In the data that follows, give the number of lines containing the word "Viewport". Offer no additional comment.

━━━━━━━━━━━━━━━━━━━━

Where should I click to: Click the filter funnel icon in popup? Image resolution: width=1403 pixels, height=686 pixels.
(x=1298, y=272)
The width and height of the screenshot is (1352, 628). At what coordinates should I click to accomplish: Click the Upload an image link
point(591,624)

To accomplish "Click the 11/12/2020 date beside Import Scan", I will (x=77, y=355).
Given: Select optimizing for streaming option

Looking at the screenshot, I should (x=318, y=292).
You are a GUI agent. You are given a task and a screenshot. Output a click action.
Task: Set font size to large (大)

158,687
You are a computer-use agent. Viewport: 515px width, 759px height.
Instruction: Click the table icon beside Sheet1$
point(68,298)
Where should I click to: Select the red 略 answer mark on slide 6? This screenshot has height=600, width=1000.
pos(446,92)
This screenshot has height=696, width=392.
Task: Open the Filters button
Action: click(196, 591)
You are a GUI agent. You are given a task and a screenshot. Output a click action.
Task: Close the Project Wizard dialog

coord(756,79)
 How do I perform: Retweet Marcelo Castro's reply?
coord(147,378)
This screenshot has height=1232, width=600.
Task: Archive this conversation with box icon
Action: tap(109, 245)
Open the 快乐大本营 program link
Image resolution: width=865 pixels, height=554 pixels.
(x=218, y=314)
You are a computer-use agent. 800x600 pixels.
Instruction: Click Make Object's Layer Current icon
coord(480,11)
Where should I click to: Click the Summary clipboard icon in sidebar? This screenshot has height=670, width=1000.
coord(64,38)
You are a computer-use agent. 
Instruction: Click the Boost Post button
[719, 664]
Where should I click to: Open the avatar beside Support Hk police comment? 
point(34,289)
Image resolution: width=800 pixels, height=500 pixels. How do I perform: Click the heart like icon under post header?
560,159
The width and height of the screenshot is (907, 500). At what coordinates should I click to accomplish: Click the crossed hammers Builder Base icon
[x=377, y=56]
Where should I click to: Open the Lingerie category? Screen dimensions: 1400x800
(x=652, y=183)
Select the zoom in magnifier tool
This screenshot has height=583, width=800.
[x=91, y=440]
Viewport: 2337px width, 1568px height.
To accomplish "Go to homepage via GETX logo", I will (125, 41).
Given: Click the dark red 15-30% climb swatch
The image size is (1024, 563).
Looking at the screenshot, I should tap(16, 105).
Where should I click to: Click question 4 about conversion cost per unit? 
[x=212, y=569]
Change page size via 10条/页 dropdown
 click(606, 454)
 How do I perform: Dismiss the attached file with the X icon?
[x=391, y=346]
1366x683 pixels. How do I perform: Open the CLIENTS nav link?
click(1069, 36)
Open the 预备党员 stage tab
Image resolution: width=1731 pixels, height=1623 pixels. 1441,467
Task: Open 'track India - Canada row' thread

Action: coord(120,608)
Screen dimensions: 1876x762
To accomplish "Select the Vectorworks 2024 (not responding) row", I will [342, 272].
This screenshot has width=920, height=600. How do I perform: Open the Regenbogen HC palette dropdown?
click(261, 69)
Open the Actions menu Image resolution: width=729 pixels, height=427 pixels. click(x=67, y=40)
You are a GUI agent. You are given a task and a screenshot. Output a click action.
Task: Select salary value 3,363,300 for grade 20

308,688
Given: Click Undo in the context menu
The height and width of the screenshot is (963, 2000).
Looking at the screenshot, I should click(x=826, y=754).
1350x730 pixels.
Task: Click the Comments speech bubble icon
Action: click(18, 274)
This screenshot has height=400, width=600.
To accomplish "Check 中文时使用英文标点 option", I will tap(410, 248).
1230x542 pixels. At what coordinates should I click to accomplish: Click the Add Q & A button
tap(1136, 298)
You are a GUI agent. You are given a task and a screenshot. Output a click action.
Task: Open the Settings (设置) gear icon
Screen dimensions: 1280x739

━━━━━━━━━━━━━━━━━━━━

- [SOLUTION TO THIS TASK]: 2